Le marché de l'art est rattrapé par la tourmente financière, malgré des records

New York — Des Picasso invendus, des commissaires-priseurs qui poussent des soupirs de désolation, des adjudications inférieures aux estimations basses et de rares records: les tourmentes sont récurrentes sur le marché de l'art, mais celle-ci frappe fort, reconnaissent les experts.

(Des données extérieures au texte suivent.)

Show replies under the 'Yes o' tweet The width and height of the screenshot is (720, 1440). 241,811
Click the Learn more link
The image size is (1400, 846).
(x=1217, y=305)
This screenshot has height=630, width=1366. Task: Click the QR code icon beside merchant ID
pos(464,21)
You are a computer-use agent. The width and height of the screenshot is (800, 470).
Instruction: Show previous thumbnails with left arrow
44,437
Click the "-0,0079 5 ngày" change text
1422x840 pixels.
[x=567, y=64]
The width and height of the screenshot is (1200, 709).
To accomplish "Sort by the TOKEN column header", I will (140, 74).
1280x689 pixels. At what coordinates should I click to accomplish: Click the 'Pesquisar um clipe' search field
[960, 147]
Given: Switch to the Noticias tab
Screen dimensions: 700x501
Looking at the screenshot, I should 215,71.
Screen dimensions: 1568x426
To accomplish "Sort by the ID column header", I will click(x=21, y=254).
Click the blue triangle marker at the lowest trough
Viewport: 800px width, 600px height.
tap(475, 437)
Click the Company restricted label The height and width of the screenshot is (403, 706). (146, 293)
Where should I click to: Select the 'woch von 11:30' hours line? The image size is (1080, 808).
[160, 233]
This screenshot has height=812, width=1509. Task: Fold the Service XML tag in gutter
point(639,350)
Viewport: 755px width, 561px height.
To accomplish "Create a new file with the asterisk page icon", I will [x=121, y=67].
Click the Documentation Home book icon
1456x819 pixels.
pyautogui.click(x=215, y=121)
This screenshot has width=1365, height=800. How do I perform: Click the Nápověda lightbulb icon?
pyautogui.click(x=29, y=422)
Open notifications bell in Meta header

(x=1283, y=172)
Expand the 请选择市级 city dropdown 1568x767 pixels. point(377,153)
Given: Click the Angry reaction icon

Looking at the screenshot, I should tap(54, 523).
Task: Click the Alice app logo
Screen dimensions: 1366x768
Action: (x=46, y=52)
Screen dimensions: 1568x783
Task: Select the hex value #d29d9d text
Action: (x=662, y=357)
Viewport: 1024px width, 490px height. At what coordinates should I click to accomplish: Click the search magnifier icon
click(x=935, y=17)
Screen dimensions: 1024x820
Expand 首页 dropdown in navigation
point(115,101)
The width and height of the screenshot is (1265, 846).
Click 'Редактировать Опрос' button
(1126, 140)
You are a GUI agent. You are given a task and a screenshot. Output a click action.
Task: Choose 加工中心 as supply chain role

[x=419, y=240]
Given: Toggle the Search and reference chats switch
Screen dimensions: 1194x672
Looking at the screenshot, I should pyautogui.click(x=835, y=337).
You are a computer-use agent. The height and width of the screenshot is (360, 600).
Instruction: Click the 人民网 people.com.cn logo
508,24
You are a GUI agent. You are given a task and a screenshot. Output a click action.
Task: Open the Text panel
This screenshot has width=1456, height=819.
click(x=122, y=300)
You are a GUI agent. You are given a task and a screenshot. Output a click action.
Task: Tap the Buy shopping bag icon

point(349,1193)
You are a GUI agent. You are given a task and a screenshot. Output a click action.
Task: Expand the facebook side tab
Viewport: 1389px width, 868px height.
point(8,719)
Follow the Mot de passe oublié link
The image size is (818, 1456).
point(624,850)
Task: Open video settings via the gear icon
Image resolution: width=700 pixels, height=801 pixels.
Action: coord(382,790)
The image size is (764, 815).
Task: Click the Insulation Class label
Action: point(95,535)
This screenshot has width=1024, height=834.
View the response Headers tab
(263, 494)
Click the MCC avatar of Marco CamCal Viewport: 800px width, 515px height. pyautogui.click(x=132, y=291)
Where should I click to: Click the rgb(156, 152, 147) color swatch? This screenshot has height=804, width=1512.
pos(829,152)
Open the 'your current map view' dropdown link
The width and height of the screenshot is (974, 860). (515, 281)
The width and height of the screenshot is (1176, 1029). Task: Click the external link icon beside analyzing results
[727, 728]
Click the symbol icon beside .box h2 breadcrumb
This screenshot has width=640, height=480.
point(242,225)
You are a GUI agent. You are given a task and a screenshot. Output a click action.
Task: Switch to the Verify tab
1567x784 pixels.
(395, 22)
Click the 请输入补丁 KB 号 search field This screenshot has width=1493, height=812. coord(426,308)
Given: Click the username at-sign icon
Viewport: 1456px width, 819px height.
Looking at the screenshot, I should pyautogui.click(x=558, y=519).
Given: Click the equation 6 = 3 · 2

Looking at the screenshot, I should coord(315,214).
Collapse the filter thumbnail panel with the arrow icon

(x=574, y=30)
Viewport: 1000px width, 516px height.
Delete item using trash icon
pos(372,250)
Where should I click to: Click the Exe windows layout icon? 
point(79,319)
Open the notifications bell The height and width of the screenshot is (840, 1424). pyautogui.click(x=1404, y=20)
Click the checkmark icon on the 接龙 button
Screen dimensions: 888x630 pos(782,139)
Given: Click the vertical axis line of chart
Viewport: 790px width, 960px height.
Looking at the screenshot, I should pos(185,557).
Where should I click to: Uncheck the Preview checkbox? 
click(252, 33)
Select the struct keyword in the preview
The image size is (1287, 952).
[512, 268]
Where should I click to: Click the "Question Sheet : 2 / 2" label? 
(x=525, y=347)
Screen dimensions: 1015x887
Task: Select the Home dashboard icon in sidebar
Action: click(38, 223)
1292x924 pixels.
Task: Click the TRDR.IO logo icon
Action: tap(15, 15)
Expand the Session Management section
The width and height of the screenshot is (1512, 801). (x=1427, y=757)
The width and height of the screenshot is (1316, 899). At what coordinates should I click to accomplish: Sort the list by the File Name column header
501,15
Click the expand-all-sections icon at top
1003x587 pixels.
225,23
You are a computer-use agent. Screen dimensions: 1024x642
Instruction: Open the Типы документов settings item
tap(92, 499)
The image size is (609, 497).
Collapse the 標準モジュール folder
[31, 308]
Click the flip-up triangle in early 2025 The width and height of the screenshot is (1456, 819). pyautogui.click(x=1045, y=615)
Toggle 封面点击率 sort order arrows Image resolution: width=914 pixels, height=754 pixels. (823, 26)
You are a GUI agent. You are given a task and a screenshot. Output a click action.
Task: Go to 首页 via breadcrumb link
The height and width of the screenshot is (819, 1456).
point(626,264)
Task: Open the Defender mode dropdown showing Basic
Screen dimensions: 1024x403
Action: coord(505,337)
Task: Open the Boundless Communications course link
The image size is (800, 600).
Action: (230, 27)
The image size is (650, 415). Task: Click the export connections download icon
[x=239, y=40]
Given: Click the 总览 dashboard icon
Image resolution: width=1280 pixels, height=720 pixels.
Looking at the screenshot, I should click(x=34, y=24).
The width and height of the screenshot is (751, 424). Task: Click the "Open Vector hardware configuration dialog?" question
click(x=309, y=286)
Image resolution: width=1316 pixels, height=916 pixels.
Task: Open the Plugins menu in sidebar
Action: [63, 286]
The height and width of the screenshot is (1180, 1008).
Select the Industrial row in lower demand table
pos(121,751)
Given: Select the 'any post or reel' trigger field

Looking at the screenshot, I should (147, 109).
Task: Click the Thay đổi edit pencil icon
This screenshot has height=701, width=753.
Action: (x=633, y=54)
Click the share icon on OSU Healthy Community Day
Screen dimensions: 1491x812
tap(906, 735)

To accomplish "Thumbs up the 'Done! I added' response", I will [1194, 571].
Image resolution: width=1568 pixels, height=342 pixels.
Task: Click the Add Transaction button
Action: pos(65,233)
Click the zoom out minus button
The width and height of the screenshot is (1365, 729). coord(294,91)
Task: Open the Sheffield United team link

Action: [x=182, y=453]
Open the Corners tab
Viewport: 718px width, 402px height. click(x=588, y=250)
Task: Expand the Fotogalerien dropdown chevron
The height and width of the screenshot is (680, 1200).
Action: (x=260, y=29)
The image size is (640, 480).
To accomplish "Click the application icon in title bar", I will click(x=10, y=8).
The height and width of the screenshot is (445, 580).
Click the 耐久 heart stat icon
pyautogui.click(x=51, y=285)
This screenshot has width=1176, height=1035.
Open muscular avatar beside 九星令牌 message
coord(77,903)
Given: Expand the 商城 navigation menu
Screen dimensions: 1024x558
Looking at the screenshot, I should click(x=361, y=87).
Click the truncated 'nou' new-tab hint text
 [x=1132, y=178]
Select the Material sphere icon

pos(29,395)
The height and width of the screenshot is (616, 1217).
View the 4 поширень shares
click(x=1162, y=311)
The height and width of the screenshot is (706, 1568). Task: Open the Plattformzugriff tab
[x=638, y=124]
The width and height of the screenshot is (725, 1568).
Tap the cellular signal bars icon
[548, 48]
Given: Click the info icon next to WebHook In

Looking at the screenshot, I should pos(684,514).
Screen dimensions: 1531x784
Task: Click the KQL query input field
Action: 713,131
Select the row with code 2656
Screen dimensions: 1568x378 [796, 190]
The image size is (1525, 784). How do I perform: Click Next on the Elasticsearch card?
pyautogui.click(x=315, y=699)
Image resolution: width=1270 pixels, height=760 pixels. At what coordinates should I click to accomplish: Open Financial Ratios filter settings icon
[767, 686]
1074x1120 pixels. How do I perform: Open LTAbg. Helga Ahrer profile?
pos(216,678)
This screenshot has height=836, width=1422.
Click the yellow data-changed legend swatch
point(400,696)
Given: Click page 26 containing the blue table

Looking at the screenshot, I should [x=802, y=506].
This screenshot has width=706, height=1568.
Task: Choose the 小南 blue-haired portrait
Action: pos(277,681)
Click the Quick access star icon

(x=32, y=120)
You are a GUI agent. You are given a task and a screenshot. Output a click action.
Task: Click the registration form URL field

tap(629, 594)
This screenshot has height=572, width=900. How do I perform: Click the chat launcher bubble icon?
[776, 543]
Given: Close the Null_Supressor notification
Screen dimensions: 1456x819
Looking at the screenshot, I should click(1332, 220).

Jeudi soir chez Christie's, près de la moitié des oeuvres impressionnistes et modernes proposées aux enchères d'automne à New York n'ont pas trouvé preneur, et trois lots ont été retirés au dernier moment par les vendeurs. Les responsables ne cachaient pas leurs craintes que la crise financière ait encore plus d'impact que les attentats de 2001.

Lundi déjà, chez le marchand d'art rival Sotheby's, l'atmosphère était morose et la part d'invendus importante, mais les records ont été plus éclatants. Une «composition suprématiste» du peintre d'avant-garde Kazimir Malevitch a été adjugée 60 millions de dollars, un record pour une oeuvre russe.

«Nous sommes à l'évidence dans une période financièrement difficile pour le monde, et je suis même étonné du niveau des ventes», a reconnu Christopher Burge, président honoraire de Christie's, qui a mené les enchères en multipliant les soupirs.

La veille, les résultats de la vente de deux collections privées avaient été encore plus décevants. Une toile de Mark Rothko estimée 30 millions de dollars n'a pas trouvé preneur, ce qui augure mal des ventes d'art contemporain prévues la semaine prochaine.

Ces dernières années, les contemporains, dont plusieurs sont encore jeunes, comme Jeff Koons, 53 ans, l'artiste vivant le mieux payé au monde, ont suscité un véritable engouement auprès des collectionneurs. Un triptyque de Francis Bacon a atteint 86,2 millions de dollars en mai dernier, à New York.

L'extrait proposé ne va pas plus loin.